Элеонора преградила мне путь с миной, которая хоть в ком возбудила бы жалость.
— Мне бы так хотелось поговорить с вами о Жорже. Если бы вы знали, как я ждала момента, когда же мы наконец подружимся, помиримся и сможем вместе вспоминать его. И тогда на нас снизойдет покой. И на него — там, на небесах!
— Подружиться с вами, Элеонора?! И не мечтайте, голубушка. Никогда! Я считаю, что это по вашей вине он покончил с собой. Потому что не был счастлив с вами. Потому что вы не любили его. Или ваша любовь причиняла ему вред. Да, согласна, он совершил самоубийство собственными руками, и все же виновны вы, вы убийца, вы довели его до смерти.
Она воскликнула почти с облегчением:
— Наконец! Наконец-то вы произнесли это!
— Что — это? Что ненавижу вас? Разве вы не имели возможности в этом убедиться за двадцать лет, проведенных с ним?
— Да, я в общем в курсе, спасибо.
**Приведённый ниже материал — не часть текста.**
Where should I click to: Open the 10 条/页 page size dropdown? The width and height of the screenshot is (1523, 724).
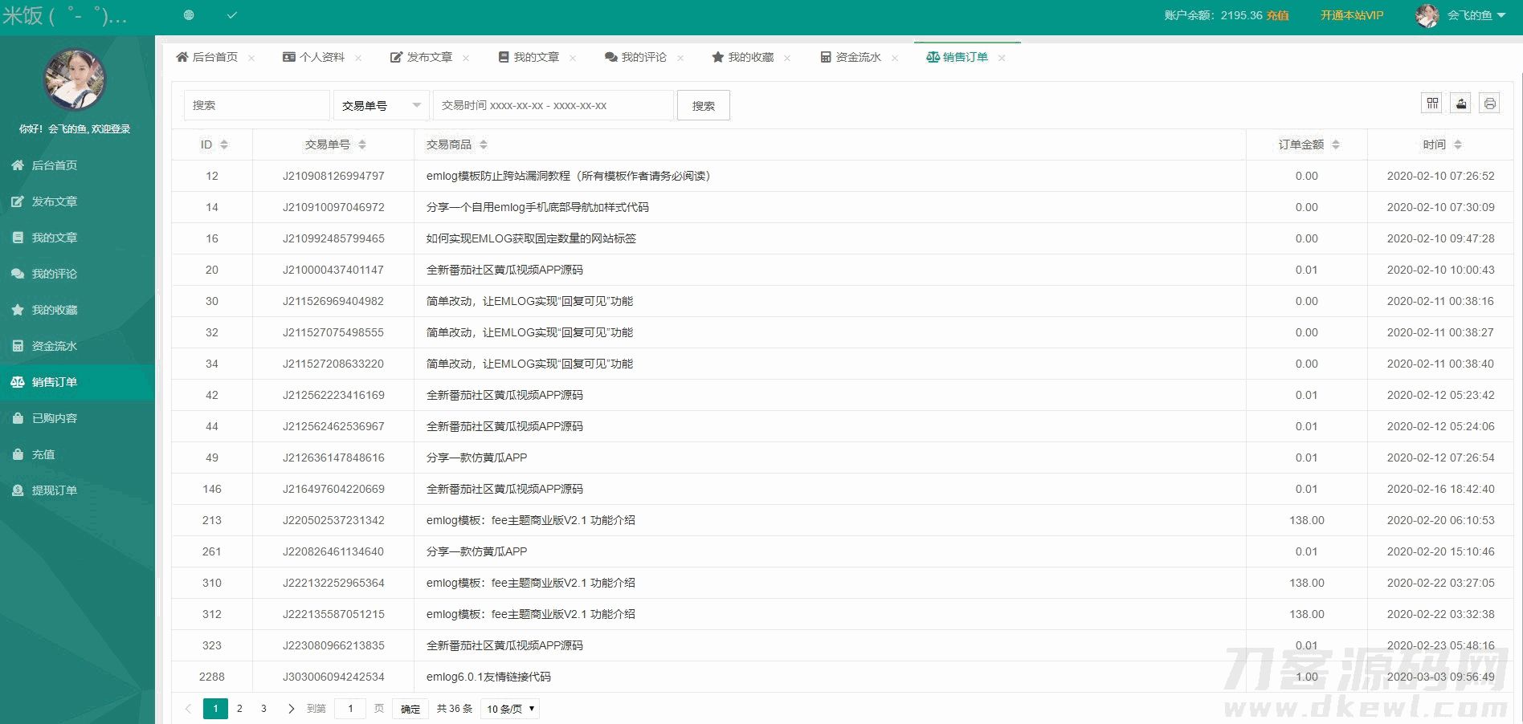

Я говорю о ваших подозрениях, о ваших обвинениях. После смерти Жоржа я догадывалась о них, но надеялась, что вы выскажетесь прямо.
— Ну вот я и высказалась. Теперь позвольте мне уйти, у меня урок хип-хопа с Бубакаром, и меня ждет Ральф.
— Ральф?
— Мой музыкальный центр. Он играет мне Бетховена.
Она вдруг вытаращила глаза, кивнула и улыбнулась:
— Ах так, стало быть, поэтому…
Голову мою вдруг словно сжало тисками, пол стал уходить у меня из-под ног, и я почувствовала: если я немедля не выйду на улицу, то все пропало. И тут случилась катастрофа. Я услышала, как сама задаю вопрос, которого следовало избегать.
— Что значит «так, стало быть, поэтому»? Элеонора, что вы такое поняли, чего не понимаю я?
— Бетховен! Жорж страстно любил Бетховена. И он говорил мне, что это вы привили ему эту страсть.
Я так и села. Жорж… Бетховен… Мне не хватало воздуха. Любопытно, как наши эмоции способны в мгновение ока сделать воздух комнаты непригодным для дыхания. В моей голове словно открылись все шлюзы, возникло смятение, замелькали вспышки догадок.
Элеонора достала из ящика письмо. Жорж оставил его специально для меня, а я ни за что не хотела его прочесть.
— Как вам известно, есть одно условие.
— Элеонора, обойдемся без пустой болтовни, дайте мне это письмо.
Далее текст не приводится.